In the film Turtles Can Fly families from a Kurdish refugee camp are seen going about their daily routines including collecting mines and sorting used artillery shells. One of the main characters a boy aptly named "Satellite" acts as the camps go-to. He seems to be the most tech savvy and therefore, when the camp wants to know when the war between the western powers and the middle east will start they go to him.
Diaspora is examined in this film through a set of sub main characters. A little girl her brother and what seems to be.. somehow the little girls son? Correct me if I'm wrong but I don't think it's possible for a child that young to have a child that old... For instance the toddler was already speaking in sentences so he had to be at least two or three. The girl couldn't have been more than thirteen and honestly looked more to be eleven or twelve. So, in light of these assumptions one could estimate that the young girl could have been no older than ten when she was unfortunately raped and impregnated. That being said it, to me, is more likely that the boy must have been something other than her own. Yet the story would show otherwise... On top of all that how did a girl that young give birth in a third world country. Not to mention, during a diaspora. I mean she's a refugee. It just makes no sense to me. Alas though, stranger things have happened.
Back to the meat of the film, the director shows how the movement of peoples from country to country deeply affects and effects the people in neighboring villages. For instance when Satellite is telling his "boys" (workers) that the refugees aren't with them. Moreover, after the dish is purchased from the city, the refugees show up at the village because they want to know what's going on with the war.

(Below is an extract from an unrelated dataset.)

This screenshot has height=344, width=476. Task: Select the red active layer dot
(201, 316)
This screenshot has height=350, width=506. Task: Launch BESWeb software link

As Michael T. Martin and Marilyn Yaquinto write, "The second half of the 20th century, referred to by some demographers as the "century of migration" is distinguished by the magnitude, direction, and composition of international migration". Now migration can mean many things here. There's immigration, business relocation, outsourcing, pleasure relocation and then there is what the movie aimed to examine diaspora. Literally not having a home anymore you're just a Jackson Pollock painting of religions, ethnicity and language. All of which have there own barriers to be overcome. Did this film get that across? I'm not really sure but it was pretty interesting albeit the ambiguity I faced when determining the immediate ancestry of the toddler. None the less the films are getting better and better. Or at least easier and easier to watch.